His first was a beautiful goal. The timing of the run, the ball control, the balance whilst running at pace, the touch to the left to make an angle and finally the neat tuck inside the keeper’s near post. Perfect.
JD lacks nothing in terms of ability. His problem is his brain. He can’t fathom this offside thing, can he. He moves too early and even then does not fill the space in front of him; notice how close he stays to defenders, rather than instinctively moving to the space in between the full back and centre half or between the two central defenders.

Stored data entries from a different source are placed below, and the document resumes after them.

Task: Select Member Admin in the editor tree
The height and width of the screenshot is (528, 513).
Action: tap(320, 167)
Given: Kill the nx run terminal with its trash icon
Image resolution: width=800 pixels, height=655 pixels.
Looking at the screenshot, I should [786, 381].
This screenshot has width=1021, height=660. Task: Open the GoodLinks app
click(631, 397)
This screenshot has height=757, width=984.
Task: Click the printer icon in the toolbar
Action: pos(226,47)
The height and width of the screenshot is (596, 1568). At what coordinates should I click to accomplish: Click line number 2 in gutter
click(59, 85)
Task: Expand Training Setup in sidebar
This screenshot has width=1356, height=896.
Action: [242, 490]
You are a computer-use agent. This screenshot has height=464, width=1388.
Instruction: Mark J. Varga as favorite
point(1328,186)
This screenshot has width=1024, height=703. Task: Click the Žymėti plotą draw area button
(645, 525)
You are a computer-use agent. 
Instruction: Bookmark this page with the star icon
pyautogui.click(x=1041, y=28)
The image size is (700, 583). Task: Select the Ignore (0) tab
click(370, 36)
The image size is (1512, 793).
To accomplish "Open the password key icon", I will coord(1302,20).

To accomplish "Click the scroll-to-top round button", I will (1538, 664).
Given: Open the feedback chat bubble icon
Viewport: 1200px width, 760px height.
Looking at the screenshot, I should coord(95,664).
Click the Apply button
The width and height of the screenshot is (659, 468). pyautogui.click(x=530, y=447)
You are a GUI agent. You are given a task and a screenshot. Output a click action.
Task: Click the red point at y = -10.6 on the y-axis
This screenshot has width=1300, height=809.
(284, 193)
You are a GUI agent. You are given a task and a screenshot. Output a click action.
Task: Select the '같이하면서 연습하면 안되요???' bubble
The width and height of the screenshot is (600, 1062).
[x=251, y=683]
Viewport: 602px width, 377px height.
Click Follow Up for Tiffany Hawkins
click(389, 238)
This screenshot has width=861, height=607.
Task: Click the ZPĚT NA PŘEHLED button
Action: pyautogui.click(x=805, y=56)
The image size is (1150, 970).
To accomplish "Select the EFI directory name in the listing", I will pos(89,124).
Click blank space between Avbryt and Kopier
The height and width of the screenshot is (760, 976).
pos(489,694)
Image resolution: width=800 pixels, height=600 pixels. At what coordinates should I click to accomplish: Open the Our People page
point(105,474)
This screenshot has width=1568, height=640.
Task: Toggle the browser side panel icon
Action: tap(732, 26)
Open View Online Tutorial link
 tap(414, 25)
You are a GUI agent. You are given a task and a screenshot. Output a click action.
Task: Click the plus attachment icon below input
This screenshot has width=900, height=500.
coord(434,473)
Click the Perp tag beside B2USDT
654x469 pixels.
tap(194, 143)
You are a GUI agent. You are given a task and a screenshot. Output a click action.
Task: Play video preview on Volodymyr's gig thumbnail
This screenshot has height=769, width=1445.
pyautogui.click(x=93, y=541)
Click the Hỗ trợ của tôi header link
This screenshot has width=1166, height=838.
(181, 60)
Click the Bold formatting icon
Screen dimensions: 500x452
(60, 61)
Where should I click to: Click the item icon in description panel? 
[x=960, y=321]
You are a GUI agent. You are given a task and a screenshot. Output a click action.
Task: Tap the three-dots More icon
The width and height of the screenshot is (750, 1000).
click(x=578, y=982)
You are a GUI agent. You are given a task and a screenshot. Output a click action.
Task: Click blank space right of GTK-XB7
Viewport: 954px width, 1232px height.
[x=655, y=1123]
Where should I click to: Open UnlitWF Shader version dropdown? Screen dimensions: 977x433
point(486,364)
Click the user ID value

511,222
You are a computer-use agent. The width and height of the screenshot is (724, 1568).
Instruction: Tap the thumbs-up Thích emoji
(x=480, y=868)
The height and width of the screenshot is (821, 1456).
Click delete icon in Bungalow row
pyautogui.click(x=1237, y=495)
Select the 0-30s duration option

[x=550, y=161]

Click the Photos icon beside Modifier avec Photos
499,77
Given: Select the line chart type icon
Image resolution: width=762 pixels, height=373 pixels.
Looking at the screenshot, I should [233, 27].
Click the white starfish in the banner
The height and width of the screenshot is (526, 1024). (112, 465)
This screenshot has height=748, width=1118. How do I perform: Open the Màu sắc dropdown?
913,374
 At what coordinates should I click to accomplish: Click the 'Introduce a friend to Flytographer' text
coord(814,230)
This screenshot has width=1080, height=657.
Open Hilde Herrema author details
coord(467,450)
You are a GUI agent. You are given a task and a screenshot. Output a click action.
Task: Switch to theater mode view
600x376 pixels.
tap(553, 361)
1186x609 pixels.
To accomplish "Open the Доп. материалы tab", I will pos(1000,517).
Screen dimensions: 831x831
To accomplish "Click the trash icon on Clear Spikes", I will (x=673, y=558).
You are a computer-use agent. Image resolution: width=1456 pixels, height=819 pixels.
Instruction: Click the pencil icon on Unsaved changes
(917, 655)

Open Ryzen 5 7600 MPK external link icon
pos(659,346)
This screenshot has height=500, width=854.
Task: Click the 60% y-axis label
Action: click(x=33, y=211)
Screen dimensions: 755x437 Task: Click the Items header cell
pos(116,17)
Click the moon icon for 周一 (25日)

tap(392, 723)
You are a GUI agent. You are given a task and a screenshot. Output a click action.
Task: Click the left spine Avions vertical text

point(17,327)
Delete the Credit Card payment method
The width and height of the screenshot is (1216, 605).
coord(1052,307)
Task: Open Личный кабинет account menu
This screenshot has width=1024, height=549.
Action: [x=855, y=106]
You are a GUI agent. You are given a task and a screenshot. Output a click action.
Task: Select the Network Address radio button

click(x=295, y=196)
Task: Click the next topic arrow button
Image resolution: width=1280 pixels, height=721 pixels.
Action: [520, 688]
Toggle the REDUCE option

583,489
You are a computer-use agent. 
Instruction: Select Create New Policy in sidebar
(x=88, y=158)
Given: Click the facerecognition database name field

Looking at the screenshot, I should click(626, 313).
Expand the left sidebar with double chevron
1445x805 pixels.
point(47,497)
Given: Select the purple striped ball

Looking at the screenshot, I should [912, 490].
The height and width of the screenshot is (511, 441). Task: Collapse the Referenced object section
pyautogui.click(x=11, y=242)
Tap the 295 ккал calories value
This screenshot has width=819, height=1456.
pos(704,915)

This is as much a confidence problem as one of technique. Brash and vulgar, nevertheless on the pitch he moves early because in the back of his mind he wants that extra split second advantage. I’m sure he’s not aware enough to recognise this attitude problem, so Harry needs to work on his technique. I’d suggest he is locked in a darkened room for 48 hours with just a bunch of Michael Owen DVDs. Of his contemporaries, Owen is the most expert at sitting on the defender’s shoulder, there but just out of sight. He gets in front of opponents and times those runs along the back four to perfection. If Defoe gets it right, he has pace in abundance to extract maximum advantage.
Two other things, JD. First, change your default position from ‘blast it’ to ‘think about it’. Take that fraction of moment, set yourself and then push it, side foot, hammer it sometimes, but don’t just whack it.
Second, football is a team game. These people in the admittedly foul white/yellow/grey squiggly-bit-at-the-top shirts are on your side and you are allowed to pass. Unbelievably, some of them are as good as you.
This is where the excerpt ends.